Set task A -> Repeat the entries from the line with "coordinates (203, 68)." up to and including the line with "What do you see at coordinates (1230, 216)", keeping every character as it stands.

Fermanagh won every breaking ball going in the first 45 minutes, doing unto Malachy O’Rourke’s side what they had done unto Tyrone by pressing up, forcing the kick long and then overwhelming the middle third with numbers.

The defending was one part relentless and two parts intelligent. They set the trap, got the bodies into the right area in front of goal and sucked Monaghan.

You can say that for all of that, it was still the favourites who led by two points heading into stoppage time, but when you debate the merits of Fermanagh’s victory there is only one question to answer: Who played closest to their potential?

Fermanagh were at 90 per cent if not above it, and Monaghan were at 30 per cent if not below it. All of that was by Rory Gallagher’s design.

The most modern of games was decided by the most traditional of methods, the same one that took Fermanagh to their last Ulster final a decade ago.

And they’d even planned that.

“We felt there was a small vulnerability with a high ball going into their square and Eoin was out in his feet so we stuck him in there,” said the Fermanagh manager afterwards.

“I’ve come across Monaghan a lot in the last six or seven years and always felt there’s that wee bit of indecision in there when the ball drops – usually from a mis-hit shot. And we’re lucky enough, that’s what happened.”

Set task B -> In the match report, say whether each statement agrees with it, answering yes or no and quoting the words that decide it: (i) The report puts Fermanagh at 30 per cent of their potential. (ii) The method that decided the game also took Fermanagh to their last Ulster final a decade ago. (iii) The Fermanagh manager says he had rarely come across Monaghan in recent years.

Records for this task ->
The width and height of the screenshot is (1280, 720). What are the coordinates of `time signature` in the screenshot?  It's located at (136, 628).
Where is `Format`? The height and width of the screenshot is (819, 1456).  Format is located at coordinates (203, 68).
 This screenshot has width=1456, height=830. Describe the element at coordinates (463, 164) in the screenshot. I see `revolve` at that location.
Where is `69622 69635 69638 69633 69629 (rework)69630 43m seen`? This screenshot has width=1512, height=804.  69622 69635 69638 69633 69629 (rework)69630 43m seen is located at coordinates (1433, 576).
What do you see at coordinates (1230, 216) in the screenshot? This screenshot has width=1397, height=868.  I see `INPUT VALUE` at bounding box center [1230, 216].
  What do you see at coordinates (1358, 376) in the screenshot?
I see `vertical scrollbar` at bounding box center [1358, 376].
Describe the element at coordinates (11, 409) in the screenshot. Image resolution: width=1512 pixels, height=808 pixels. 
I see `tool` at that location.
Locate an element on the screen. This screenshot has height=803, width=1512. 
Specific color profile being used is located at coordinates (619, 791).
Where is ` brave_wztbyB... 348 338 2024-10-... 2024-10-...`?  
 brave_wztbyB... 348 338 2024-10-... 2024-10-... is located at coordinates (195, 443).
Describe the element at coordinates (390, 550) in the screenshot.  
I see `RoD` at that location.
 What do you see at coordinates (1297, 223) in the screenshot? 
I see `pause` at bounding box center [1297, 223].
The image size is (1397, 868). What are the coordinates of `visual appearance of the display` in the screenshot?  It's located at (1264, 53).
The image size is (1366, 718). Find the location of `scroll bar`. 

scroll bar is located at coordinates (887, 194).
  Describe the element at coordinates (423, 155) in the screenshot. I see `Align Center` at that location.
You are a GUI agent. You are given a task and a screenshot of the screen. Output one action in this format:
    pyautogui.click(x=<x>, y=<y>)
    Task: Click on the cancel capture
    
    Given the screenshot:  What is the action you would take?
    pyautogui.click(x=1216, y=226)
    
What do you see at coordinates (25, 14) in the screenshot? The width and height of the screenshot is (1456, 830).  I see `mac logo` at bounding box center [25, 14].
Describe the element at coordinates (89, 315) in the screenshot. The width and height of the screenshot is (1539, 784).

Task response A ->
Where is `Format`? The height and width of the screenshot is (819, 1456).  Format is located at coordinates (203, 68).
 This screenshot has width=1456, height=830. Describe the element at coordinates (463, 164) in the screenshot. I see `revolve` at that location.
Where is `69622 69635 69638 69633 69629 (rework)69630 43m seen`? This screenshot has width=1512, height=804.  69622 69635 69638 69633 69629 (rework)69630 43m seen is located at coordinates (1433, 576).
What do you see at coordinates (1230, 216) in the screenshot? This screenshot has width=1397, height=868.  I see `INPUT VALUE` at bounding box center [1230, 216].

Task response B ->
(i) No: "Fermanagh were at 90 per cent if not above it"
(ii) Yes: "the same one that took Fermanagh to their last Ulster final a decade ago"
(iii) No: "I’ve come across Monaghan a lot in the last six or seven years"